The Law of Slow Moving Vehicles

Spring is in the air. The wind is blowing like it always does in Eastern Idaho, and farmers and ranchers are moving tractors and farm equipment up and down the road. It is important that farmers and ranchers follow the law for safe driving of tractors and farm implements on the road.

Idaho law restricts slow-moving vehicles like tractors from using Idaho highways under certain conditions. For example, a slow moving vehicle may not be on the highway from one-half hour after sunset to one-half hour prior to sunrise. In addition, a slow-moving vehicle may not operate on the highway in “such a manner as to obstruct the free movement of traffic.”

In addition, all slow moving vehicles, tractors, and farm implements are required to have affixed at the rear of the vehicle a slow moving vehicle emblem. (See emblem above).

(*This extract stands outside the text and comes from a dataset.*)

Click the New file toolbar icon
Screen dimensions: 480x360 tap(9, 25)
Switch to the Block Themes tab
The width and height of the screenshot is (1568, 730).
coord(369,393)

Farm equipment operated exclusively on non-highways are exempt from using the emblem, but it never hurts to attach the emblem to your tractor or your fertilizer spreader to warn off-highway motorists that you are driving a slow-moving vehicle. Rear-end collisions are the most common type of farm equipment vs. motor vehicle collisions.

While not as common in Eastern Idaho, horse-drawn vehicles and riders of horses or other animals are entitled to share the highway with other motor vehicles. Just like a tractor, a horse-drawn buggy or wagon should have a slow moving vehicle emblem attached on the rear, and is subject to all of the duties applicable to the driver of any other motor vehicle.

As to whether it makes sense to ride your old mule down the highway, well that is another story.